Le feu grégeois a laissé une mémoire mystérieuse et formidable ; l’eau, disait-on, était impuissante à l’éteindre, et les plus braves des croisés tremblèrent devant un prodige dont l’enfer seul pouvait être l’auteur. Quelques connaissances chimiques les auraient rassurés.

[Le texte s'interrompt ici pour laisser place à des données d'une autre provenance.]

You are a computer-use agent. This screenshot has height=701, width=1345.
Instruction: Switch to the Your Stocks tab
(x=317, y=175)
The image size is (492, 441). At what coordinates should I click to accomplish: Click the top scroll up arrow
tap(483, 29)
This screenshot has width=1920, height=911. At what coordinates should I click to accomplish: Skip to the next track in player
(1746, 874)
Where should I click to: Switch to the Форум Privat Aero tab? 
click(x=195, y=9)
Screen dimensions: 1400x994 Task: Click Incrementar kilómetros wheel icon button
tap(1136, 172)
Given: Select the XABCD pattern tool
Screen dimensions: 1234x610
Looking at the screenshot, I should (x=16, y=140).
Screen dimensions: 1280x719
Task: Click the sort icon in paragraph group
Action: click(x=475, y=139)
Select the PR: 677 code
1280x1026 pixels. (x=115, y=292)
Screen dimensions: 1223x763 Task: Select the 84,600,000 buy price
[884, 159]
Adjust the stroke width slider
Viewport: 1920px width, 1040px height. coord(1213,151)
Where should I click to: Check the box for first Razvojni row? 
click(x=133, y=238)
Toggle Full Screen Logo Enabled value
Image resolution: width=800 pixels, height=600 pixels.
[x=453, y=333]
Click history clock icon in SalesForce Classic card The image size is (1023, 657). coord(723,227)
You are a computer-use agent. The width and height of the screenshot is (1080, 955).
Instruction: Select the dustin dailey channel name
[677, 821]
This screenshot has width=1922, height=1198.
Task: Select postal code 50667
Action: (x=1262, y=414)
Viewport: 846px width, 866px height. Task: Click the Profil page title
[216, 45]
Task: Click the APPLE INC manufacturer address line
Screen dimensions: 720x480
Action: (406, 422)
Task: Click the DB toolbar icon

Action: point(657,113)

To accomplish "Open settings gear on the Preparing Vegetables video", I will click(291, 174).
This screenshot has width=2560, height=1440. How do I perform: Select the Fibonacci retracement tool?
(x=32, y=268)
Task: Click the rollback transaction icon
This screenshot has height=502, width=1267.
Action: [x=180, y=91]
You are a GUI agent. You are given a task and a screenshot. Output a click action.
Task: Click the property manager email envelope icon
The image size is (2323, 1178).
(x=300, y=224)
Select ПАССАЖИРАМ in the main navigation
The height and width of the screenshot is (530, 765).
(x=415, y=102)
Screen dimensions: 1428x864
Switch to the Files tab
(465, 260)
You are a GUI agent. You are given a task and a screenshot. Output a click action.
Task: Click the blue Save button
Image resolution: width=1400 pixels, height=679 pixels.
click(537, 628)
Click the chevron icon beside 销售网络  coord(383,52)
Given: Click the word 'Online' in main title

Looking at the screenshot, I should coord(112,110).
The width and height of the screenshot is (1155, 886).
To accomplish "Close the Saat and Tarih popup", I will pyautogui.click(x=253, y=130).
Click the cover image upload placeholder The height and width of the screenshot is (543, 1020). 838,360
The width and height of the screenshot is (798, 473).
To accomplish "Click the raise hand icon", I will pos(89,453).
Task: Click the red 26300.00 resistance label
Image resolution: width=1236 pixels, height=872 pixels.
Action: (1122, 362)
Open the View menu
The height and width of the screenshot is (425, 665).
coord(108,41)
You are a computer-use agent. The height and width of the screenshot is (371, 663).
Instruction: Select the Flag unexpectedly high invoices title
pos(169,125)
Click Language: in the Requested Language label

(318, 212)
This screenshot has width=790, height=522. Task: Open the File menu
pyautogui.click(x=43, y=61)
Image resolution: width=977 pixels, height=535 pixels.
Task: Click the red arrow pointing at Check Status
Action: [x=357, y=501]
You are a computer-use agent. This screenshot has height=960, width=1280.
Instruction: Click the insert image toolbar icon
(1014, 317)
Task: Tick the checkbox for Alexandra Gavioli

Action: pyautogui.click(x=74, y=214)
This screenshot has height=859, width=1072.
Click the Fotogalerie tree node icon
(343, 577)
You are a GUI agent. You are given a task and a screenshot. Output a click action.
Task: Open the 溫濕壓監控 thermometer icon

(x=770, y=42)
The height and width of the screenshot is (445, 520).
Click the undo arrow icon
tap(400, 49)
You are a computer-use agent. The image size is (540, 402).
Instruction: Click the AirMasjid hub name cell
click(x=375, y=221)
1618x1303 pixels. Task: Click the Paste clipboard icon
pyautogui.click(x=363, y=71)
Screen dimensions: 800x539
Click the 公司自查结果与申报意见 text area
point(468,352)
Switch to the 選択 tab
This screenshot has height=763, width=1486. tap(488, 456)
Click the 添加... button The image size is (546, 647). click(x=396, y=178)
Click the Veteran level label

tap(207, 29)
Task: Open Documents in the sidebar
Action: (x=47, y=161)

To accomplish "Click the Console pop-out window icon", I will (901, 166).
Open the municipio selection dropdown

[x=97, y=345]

On établit en ce moment[1]d’une manière très plausible qu’une enveloppe de matière graisseuse entourant une composition salpêtrée explique parfaitement et reproduirait au besoin ce facile miracle, sans reproduire, il est vrai, les circonstances merveilleuses qu’y ajouta quelquefois la crédule imagination de nos pères ; mais si le feu grégeois n’est pas quelque chose d’aussi extraordinaire qu’on l’a dit et qu’on le répète encore, au moment où il perd l’auréole de terreur surnaturelle qui entourait son nom, il acquiert en revanche une importance nouvelle dans l’histoire des arts militaires et de la civilisation, car il paraît aujourd’hui prouvé que, sous la dénomination de feu grec ou, comme on disait au moyen-âge, de feu grégeois, on désignait plusieurs combinaisons dans lesquelles le salpêtre jouait le rôle principal, et qui ressemblent fort à la poudre à canon. Seulement on les employait plutôt comme arme incendiaire que comme force explosive, pour fabriquer des artifices qu’on lançait sur l’ennemi plutôt que pour chasser des projectiles. Le feu grégeois n’en était pas moins, par sa composition, très

  1. MM. Reinaud et Favée, dans leur travail sur le feu grégeois.